[Source material]

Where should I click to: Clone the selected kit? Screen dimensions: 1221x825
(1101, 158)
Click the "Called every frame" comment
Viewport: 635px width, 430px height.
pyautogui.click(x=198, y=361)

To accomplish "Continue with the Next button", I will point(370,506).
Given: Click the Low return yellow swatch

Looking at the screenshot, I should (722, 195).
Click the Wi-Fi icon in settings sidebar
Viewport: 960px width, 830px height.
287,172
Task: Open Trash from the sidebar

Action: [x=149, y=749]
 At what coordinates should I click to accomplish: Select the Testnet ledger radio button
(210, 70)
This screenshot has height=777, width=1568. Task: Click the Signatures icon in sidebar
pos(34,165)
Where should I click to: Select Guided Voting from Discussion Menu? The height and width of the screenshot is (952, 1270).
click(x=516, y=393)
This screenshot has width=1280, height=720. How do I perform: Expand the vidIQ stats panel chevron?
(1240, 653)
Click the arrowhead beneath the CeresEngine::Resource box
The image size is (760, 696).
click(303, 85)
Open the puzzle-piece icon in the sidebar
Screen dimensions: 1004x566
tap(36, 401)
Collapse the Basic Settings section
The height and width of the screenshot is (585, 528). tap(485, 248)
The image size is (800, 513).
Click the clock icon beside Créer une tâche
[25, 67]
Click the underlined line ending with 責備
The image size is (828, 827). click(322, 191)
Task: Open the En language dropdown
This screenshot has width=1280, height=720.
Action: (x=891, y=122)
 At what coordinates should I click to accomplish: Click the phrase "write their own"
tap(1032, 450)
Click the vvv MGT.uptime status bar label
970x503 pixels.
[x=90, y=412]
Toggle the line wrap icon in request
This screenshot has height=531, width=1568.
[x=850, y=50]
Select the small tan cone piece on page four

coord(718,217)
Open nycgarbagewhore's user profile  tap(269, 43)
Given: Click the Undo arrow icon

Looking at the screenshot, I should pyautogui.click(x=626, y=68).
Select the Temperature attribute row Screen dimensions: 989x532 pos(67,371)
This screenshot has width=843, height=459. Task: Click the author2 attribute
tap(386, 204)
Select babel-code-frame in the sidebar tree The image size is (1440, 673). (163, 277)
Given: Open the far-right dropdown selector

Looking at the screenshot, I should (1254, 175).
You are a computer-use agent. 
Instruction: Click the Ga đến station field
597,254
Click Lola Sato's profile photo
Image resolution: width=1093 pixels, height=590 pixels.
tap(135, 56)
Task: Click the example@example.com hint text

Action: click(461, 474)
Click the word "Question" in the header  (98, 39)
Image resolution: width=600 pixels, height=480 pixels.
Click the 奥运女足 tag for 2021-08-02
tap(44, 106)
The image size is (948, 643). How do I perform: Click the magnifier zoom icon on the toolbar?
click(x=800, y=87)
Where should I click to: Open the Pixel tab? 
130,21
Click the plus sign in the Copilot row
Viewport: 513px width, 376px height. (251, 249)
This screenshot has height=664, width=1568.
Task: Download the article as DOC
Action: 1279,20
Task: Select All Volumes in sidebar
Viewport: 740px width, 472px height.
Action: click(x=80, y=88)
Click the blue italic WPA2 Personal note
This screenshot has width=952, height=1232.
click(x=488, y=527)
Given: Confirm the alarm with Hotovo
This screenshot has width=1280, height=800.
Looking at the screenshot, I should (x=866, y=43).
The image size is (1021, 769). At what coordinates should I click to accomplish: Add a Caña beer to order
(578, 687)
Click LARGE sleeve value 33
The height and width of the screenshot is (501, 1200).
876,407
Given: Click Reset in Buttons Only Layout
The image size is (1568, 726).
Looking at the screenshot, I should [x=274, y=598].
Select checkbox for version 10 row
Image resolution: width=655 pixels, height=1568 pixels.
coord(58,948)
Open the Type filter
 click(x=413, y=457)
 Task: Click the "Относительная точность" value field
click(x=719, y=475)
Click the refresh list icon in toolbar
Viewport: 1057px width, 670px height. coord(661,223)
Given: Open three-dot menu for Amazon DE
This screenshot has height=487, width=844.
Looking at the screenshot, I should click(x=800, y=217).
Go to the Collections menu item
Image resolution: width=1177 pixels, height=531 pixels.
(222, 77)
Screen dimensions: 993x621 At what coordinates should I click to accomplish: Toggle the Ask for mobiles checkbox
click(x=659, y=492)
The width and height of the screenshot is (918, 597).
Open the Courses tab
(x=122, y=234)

[/Source material]

Lines in the records above that carry the word "frame" are to be located and copied.

Click the "Called every frame" comment
Select babel-code-frame in the sidebar tree The image size is (1440, 673). (163, 277)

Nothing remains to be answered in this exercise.